Hiring & Recruiting, Screening, Assessment, Interviewing

Nail Down Management Issues Before Hiring Remote Workers

The decision to hire employees who will work remotely requires an examination of various pros and cons, and that examination includes considering how to handle the management challenges telecommuters present.

The management of remote workers includes issues ranging from building relationships to scheduling meetings with employees scattered across time zones. The human resources department can help managers smooth the way by guiding them through nine steps.

  1. Pick the right jobs for remote work. Some jobs are better suited to remote work than others. When considering whether a job can be performed remotely, Sara Sutton Fell, CEO of FlexJobs, a job search site specializing in telecommuting, part-time, freelance, and flexible jobs, has some advice for employers. She says they should “look at issues such as how much of the work is accomplished independently, how often the person must meet in person with others, and when and how they conduct important conversations.”

Nick Venturella, supervisor of sales for HR solutions provider Insperity, warns against treating the possibility of remote work as a reward. “Instead of weighing factors like tenure and performance most heavily when you decide whether your employees can telecommute, first consider the nature of their work,” he says. “Do you need them in the office to generate ideas and support others on the team most of the time? Or do you primarily need them to produce a high volume of work that can be done more efficiently away from distractions?

Consider also the type of manager involved. If the manager is very hands-on and likes to know what everyone is doing at any given moment, the position will be better performed on-site.

  1. Deploy the right people for remote work. Remote work is best reserved for excellent communicators with strong time-management skills and self-discipline. When hiring for remote positions, be wary of candidates who repeatedly return to the opportunity to work remotely during the interview, Fell says. That signals the candidate is more committed to his or her own needs than to anything else.

Don’t ignore the remote aspects of the job in the interview, though. Make expectations clear upfront so candidates know what they’re getting into and can assess whether the job is a good fit for them.

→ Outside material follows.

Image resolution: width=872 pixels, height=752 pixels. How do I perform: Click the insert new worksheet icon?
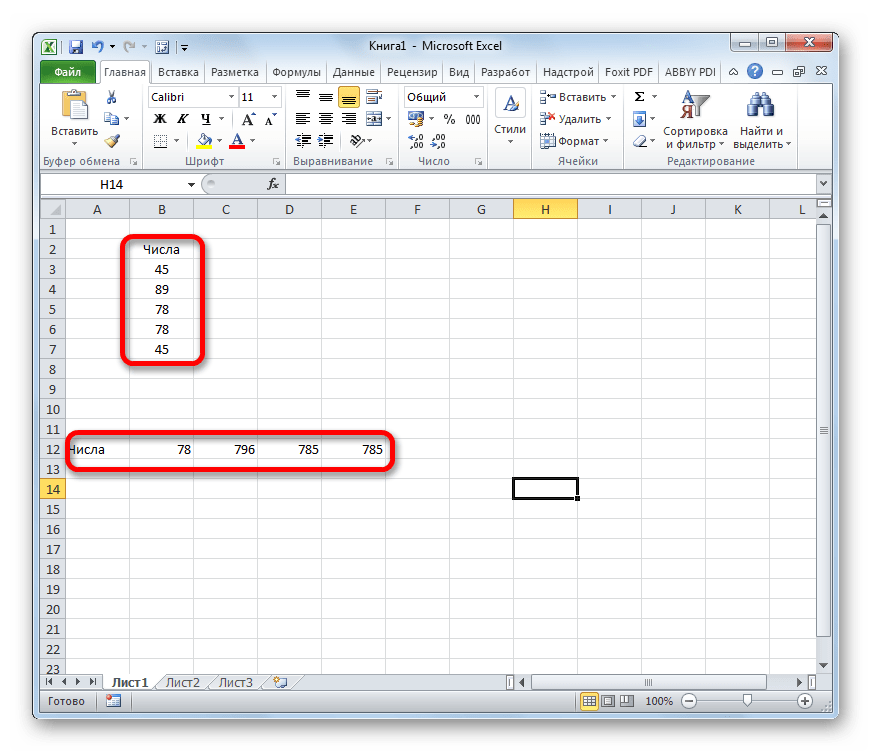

  1. Onboard remote workers properly. Set expectations again during onboarding. According to Keith Ferrazzi, the founder and CEO of Ferrazzi Greenlight, “… you need to set clear, deliberate expectations in advance and establish ground rules for how interactions will take place,” or “things will break down immediately.” He suggests setting monthly, quarterly, and yearly performance goals, as well as “targets for what ‘hitting it out of the park’ would mean.”

Eric Siu, CEO of marketing agency Single Grain, suggests setting up an internal wiki with instructions on where to find company information, who can answer various questions, and the types of tools the employer uses, as well as screencasts showing how different tasks are performed.

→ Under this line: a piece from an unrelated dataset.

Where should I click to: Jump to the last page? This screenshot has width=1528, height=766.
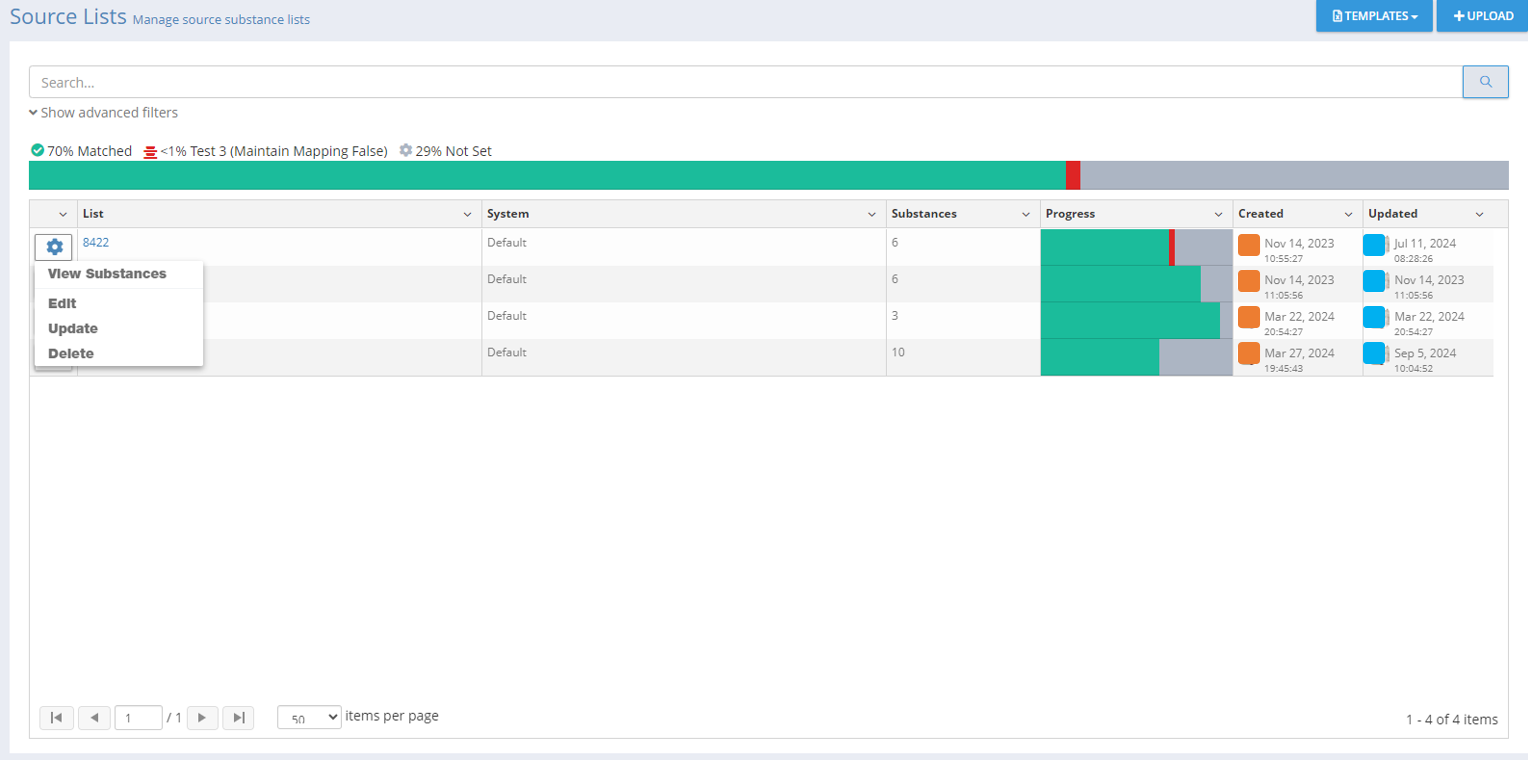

  1. Maintain regular communication. Managers must take a proactive stance when it comes to communicating with remote workers. Ferrazzi says managers must set “an appropriate cadence” of communications. That includes how quickly employees should respond to email, the follow-up steps that should be taken, and the days that check-in calls will occur.
  2. Develop interpersonal relationships with remote workers. The conversations in one-on-one interfaces with remote employees shouldn’t be solely about business. Instead, set aside a few minutes for casual conversation so you can get to know remote employees as people. Asking them about their hobbies and interests, family, and background – along with more timely topics like weekend plans and other water cooler talk – will make remote workers more invested in the company.
  3. Include remote workers in the team. Rebecca Knight writes on a Harvard Business Review blog that remote team members often feel somewhat invisible and “that their actions and efforts aren’t noticed.” She recommends managers be generous with public praise and acknowledgement of remote employees to help make sure their work is recognized and signal to coworkers that they’re pulling their weight.
  1. Make the most of video tools and technology. Video technology has come a long way in recent years. Tools like Skype, Google Hangouts, WebEx, and Facetime usually allow for much more effective communication than telephone calls. With so much of communication coming through nonverbal cues, managers need to see how their remote workers are reacting to the information being relayed. Team members also benefit from having a face to match with a voice.
  2. Focus on productivity. Some managers resist using remote workers because of concerns about their ability to monitor people on flexible schedules or working at home or at alternative locations. Whether consciously or not, they may take into account an employee’s “face time,” with face time acting as an indicator of hours worked. Managers should avoid getting hung up on the hours remote workers put in, though. Ultimately, it’s their productivity that matters most.
  3. Don’t forget their career ambitions. Managers must remember that remote workers can harbor the same kinds of ambitions that on-site employees do. At least annually, managers should conduct formal discussions with remote workers about their career goals and growth opportunities. Also, remote workers want to be considered for promotions. Even if a new job would require more time in the office, give them the opportunity to consider the change.